I am sorry for my late reply.

2017-12-07 19:27 GMT+09:00 Simon Horman <horms@xxxxxxxxxxxx>:
> On Thu, Dec 07, 2017 at 10:26:53AM +0100, Geert Uytterhoeven wrote:
>> On Thu, Dec 7, 2017 at 10:21 AM, Geert Uytterhoeven
>> <geert@xxxxxxxxxxxxxx> wrote:
>> >>> >  struct gpio_rcar_priv {
>> >>> >         void __iomem *base;
>> >>> >         spinlock_t lock;
>> >>> > @@ -41,6 +51,7 @@ struct gpio_rcar_priv {
>> >>> >         unsigned int irq_parent;
>> >>> >         bool has_both_edge_trigger;
>> >>> >         bool needs_clk;
>> >>> > +       struct gpio_rcar_bank_info bank_info[32];
>> >>>
>> >>> That's 32 x 7 = 224 bytes in total.
>> >>>
>> >>> What about just using 7 u32s instead, one for each register to save?
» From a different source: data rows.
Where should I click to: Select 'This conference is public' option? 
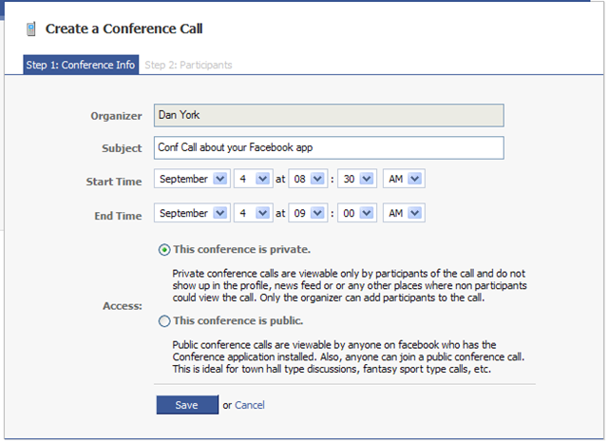pyautogui.click(x=165, y=320)
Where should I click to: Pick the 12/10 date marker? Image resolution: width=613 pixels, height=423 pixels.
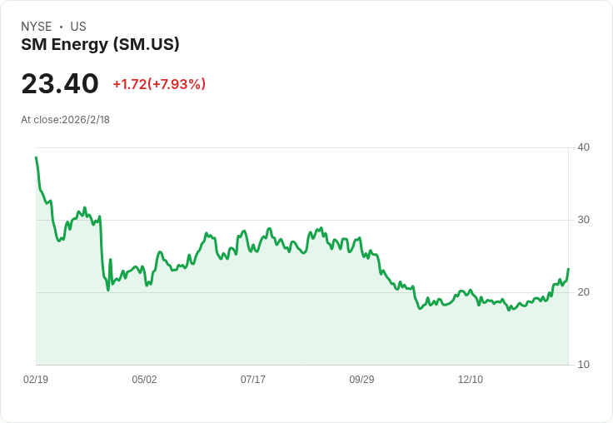(471, 380)
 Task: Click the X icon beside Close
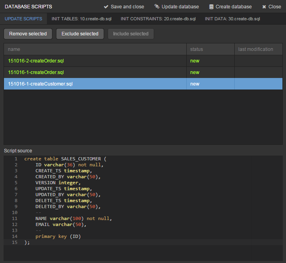pyautogui.click(x=264, y=7)
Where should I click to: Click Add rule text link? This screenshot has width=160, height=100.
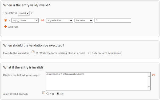(x=13, y=27)
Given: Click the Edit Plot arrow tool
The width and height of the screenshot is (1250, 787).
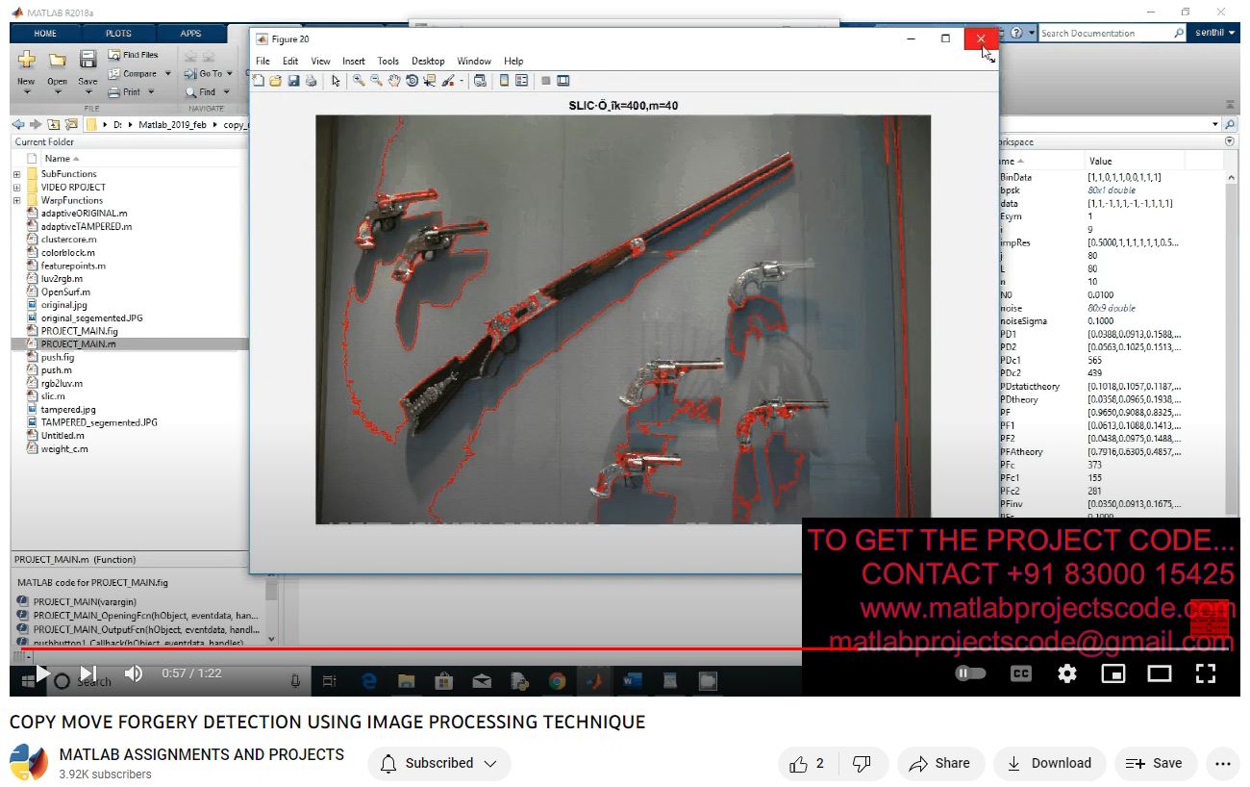Looking at the screenshot, I should (x=336, y=81).
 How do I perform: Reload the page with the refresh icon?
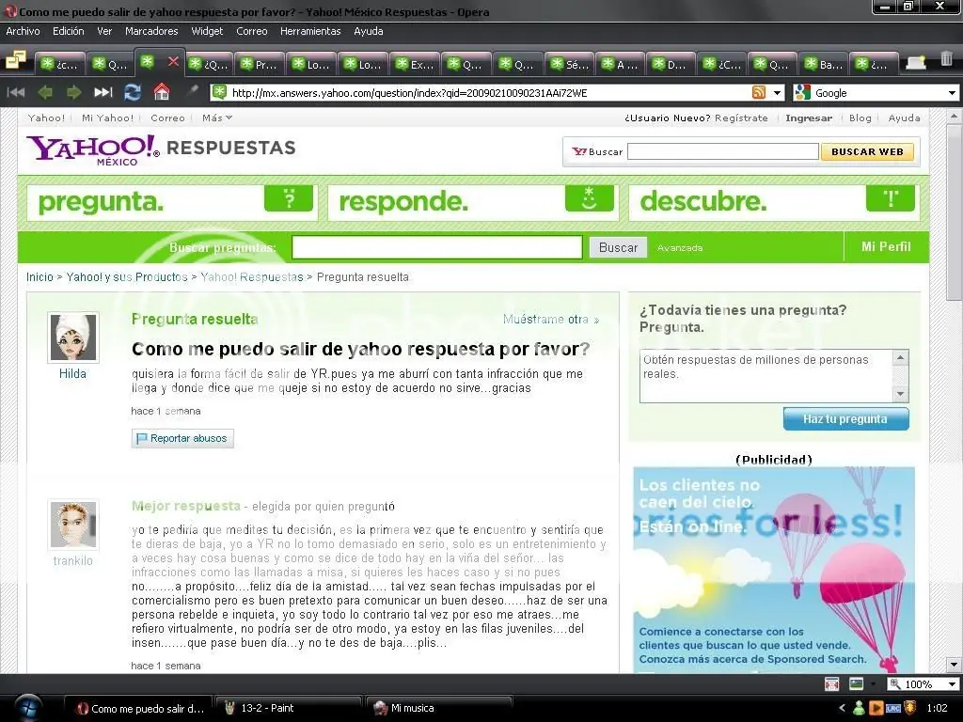(x=133, y=92)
>> >>> That way you only need 7 x 4 = 28 bytes, and you can probably optimize
>> >>> the code to just save/restore the whole register at once.
>> >>
>> >> So the suggestion is to use a u32 instead of struct gpio_rcar_bank_info,
>> >> and for each field of struct gpio_rcar_bank_info use a bit in the u32?
>> >>
>> >> If so, probably one could go a step further and use a u8 as there are
>> >> currently only 7 fields, thus using 32 x 1 = 32 bytes rather than
>> >> 32 x 4 = 128 bytes.
>> >
>> > I think you misunderstood.
>> > The patch has one gpio_rcar_bank_info for each GPIO.
>> > Each bank has 7 bits (bools), one for each register.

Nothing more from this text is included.